Whoever said drinking more helps a hangover didn't drink 96% of a fifth of whiskey last night. This is absurd.
so sad. i just ate the last good 'n' plenty out of the bottom of my purse.
We were just about to get down to business and shes like oh the olympics! and jumped up and turned on the tv. cockblocked by freestyle skiing. seriously?
Who won mens moguls?
That canadian guy... bilodeau... but you're missing the point, dude.
There are 3 pics of me on my camera, naked, wearing only an apron, scooping ice cream.
Ya bro it was wild. Hey, is latex digestible?
look at his last status update. 3:41 a.m. "i love u and miss u already egg burrito. happy trails friend." OF COURSE HE SMOKES POT.
I have a completly random but serious question. Can I make a paper mache mold of you ass and turn it into a pinata filled with airplane bottles of liquor? Its for my art class
I'm never drinking again. I saw way more penises than I ever cared to see last night. And I've decided that I'm going to live in Scotland.
I need an explanation for both of these epiphanies.

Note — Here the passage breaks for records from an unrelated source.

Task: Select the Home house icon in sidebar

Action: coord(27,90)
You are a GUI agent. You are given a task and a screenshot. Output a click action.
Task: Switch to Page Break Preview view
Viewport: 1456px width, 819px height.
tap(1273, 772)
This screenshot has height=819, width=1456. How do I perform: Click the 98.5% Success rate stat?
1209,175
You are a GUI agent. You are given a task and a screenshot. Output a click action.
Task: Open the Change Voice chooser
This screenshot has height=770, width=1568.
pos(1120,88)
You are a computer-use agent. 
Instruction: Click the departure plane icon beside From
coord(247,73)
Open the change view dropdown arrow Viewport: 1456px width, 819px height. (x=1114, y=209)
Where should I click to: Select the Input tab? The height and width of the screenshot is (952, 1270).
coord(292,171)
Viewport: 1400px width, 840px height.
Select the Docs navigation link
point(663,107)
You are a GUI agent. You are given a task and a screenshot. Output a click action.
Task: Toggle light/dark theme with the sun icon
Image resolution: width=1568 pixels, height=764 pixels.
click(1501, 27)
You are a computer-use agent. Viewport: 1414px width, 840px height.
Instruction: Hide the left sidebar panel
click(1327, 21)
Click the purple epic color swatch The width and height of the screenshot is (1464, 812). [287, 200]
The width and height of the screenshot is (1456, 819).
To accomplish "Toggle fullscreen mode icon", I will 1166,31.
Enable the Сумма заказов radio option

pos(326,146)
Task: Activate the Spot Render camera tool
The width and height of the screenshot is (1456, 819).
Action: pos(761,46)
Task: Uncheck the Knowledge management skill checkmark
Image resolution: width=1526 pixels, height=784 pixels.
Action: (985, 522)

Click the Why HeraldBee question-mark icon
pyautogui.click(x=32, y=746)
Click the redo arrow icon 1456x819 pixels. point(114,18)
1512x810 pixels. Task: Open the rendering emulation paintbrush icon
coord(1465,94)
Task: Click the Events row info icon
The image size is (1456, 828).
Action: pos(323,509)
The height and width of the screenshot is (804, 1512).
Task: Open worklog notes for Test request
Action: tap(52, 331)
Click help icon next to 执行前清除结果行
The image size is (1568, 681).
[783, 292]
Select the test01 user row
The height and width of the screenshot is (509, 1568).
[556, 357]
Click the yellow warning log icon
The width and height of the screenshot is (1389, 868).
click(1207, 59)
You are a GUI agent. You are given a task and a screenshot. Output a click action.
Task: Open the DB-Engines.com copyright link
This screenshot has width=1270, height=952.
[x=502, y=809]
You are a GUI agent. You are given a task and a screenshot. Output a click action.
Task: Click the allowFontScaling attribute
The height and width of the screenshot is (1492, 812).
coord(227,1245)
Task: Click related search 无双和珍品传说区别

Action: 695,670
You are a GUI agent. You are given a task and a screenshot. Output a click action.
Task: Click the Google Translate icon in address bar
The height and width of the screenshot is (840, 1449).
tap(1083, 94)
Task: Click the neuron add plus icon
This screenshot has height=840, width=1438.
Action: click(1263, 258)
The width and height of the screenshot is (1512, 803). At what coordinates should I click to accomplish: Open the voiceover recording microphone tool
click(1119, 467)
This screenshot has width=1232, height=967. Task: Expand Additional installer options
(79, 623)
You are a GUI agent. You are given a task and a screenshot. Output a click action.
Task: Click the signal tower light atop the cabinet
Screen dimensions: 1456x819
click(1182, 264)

Dude. There are selfies on my phone of me, wide-eyed, sucking my pillow. We did NOT split that bag 50/50.
I mixed Jack with hot chocolate. This may be the best or worst idea ever. I have yet to find that out
#tbt to when you let me put plastic wrap on your balls and hum a little song
He'd never survive you. Is there a boot camp for pre-heather training?
I hummed the theme from jaws while she was taking the pregnancy test....needless to say she was not pleased
I haven’t taken my socks off in over 36 hours. I should add that to my bumble profile.
Just woke up to the cat unconscious on my stomach, his face between my tits, purring to bring down the walls. I'm endeared and horrified at the same time.